So the difference between these two (the ‘Average MIN’ and the ‘50% of Record Excursion MIN’) is the Magenta line. That represents the degree to which the “Average MEAN” will under represent the actual temperatures in Reno if used to create them from San Francisco temperatures during a cold period. Notice that it has a range from about 10 F to 20 F. That is a LOT of error. Even if we mitigated 90% of it by other means, we would still have enough tracking error to account for “Global Warming”.
If we then subtract that magenta “tracking error” from the dark green line, we get the light green line, which is more nearly the offset that ought to be used to create “fill in” data from San Francisco during the time of a cold excursion.
The point here is that you can not use an overall mean (a mean from all history of a thermometer) nor even a randomly selected segment mean to do ‘fill-in’ creation or other thermometer adjustments. You must pay attention to the differential volatility of a given thermometer pair during both hot and cold excursions to avoid having this kind of tracking error introduced into any ‘corrections” or “adjustments” made using a simple average or mean value.
If we had enough of these ‘tracking errors’ as we returned to a cold excursion (say, as the PDO turned cold and 5/6 th of the GHCN thermometers are dropped), we could easily have the “fill-in” temperatures be way too warm, such that we could never have an average of them get anywhere near as low as the “average temperature” had been in the past.
There is also a second place this error can cause problems. When making a “Grid / Box” anomaly. If we compare a box of thermometers with high volatility during a cold phase to a different box of thermometers that are low volatility during a later cold phase, we will find a spurious warming signal. Even if we adjusted those thermometers based on the “Average Mean” difference between them. That later “box B” can never get as low as the original “box A” and an adjustment or correction based on an overall mean will have a warming bias introduced due to the tracking error.
We could do a very similar process for the MAX side to get a Hot Excursions tracking error and a Hot Excursions corrected mean. In that case we would find that during hot times, San Francisco actual MAX temperatures would provide a way too hot ‘base’ for creating “fill-in” values elsewhere. (That extra height of the Record MAX line above the Average MAX on the San Francisco graph.)
Or, we could continue to use the “Average Mean” and let stations come and go from time to time, and just accept the errors. (If we were really creative, we could even arrange it so that stations were used as needed to move the “Global Average Temperature” as desired.) This is largely what the climate codes do. At a minimum, they are error prone and have an “accidental” bias to warming tracking errors.
Next we’ll look at the “80% of Record Range” graphs. I’m going to change the colors again just to make it clear that these are NOT the same graphs. (They are a different range, and they have added lines on them, so all red and blue would make it very hard to pick out individual lines.)

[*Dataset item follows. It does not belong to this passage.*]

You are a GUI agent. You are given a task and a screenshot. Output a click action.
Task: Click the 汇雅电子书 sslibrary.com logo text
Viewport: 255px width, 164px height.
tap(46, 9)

The 80% of Record Excursions View
These charts are a bit “busy”. First off, they have the same 4 basic temperature lines (Ave MIN, Ave MAX, Record MIN, Record MAX) lines from above. Then they have the “80% of the way to the records” lines just near the records (and inside of them toward the mean). Finally, we have the “Average Mean” of the average Min and average Max. This is, roughly, what is supposed to be used by codes The Reference Station Method to recreate one city temperature from another city. But what if that average was not made during the WHOLE cycle of a PDO. What if it were made during a cold or a hot phase, then USED in the other? How much would our adjustment be off? For that we have 2 more lines. The difference between the Ave-Min and Ave-Max lines and their “80% of record” lines. Again, it would be great fun to see how little of a range is needed ( 20% of record?) to get the 1/2 C we are supposed to be all panicky about. I may do that later after some tea…

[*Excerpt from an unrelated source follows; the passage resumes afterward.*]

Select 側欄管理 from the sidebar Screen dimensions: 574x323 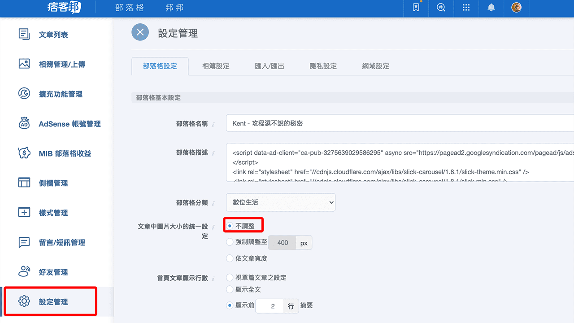(x=53, y=183)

For now, here are the graphs with a bit of a wide 80% range ‘for illustration”:
Look at the Light Blue and Magenta lines. Notice that we have 10s of degrees to work with, both to the hot side and the cold side. (Note that these are NOT the same as the “tracking error” line in the final chart above. That was comparing two different cities. This is the offset between the Average MIN and the 80% of Record MIN. (Or MAX). With that much “juice” I could cut this down by a factor of 10 and still have a whole degree of F each way. Just about that 1/2 C, but in either direction. OK, we now have everything needed to make the “Global Average Temperature” anything we want. Select stations for presence during volatile periods in the direction we want to go, then remove them when the trend shifts. Use The Reference Station Method to make up the ‘missing bits’ via a biased “average” from a period who’s volatility is not representative of the moment where the data are missing. Use a “Grid / Box” anomaly calculation that compares one period of volatile thermometers with another period of non-volatile thermometers. Accumulate all the tracking errors and “Voila!” AGW. Just not caused by CO2.

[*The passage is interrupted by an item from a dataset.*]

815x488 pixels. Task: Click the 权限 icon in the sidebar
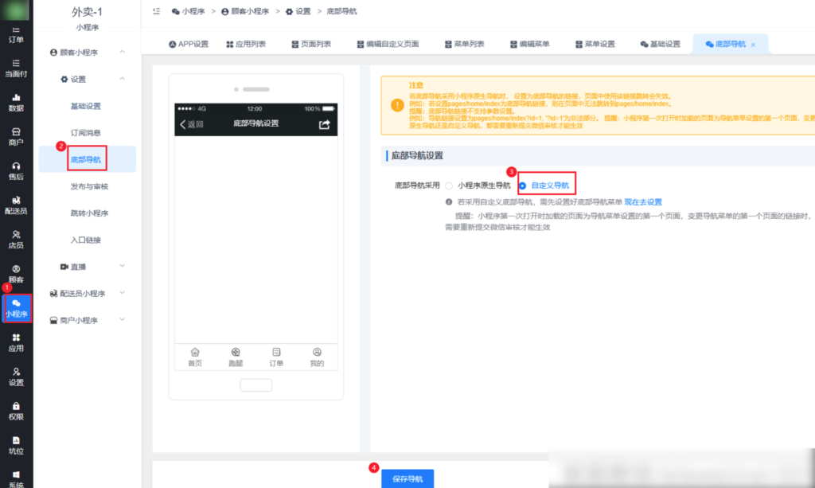tap(17, 412)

Less total range to work with than for Reno, but still plenty. As they say, No Problem. The Magenta and Light Blue lines show plenty of tracking error between the Average MIN/MAX and the 80% of Record MIN/MAX. Even if this case does not arise often, it could easily skew a result.
Even from comparatively dead flat San Francisco, we have workable ranges. But in particular, look how big the ‘hot side’ excursions go! We’ve got 20 F to work with here. So ‘Reno in’ during the cold phases, then take the real Reno out during a hot phase and just ‘make it up from SF’ during the hot phase and accumulate some of that error into the created value for Reno. Heck, we could likely get near 40 F of “swing” all told. Plenty of “juice” here to let us be very subtle about it and only use a little bit “as needed”.
The point here is that there is plenty of potential tracking error between the averages during “normal” times and the averages during “record” times (and by implication, the non-record but non-average times too) for errors to accumulate into the processes that use various averages of periods of time to fabricate “fill-in” data, to homogenize data, and to compare “Grid / Boxes” over a 30 year gap with different volatility of thermometers in each box. And that error is strongly weighted in the direction of “warming trend” due to the dropping of volatile thermometers as the PDO moved toward the top of a warm cycle.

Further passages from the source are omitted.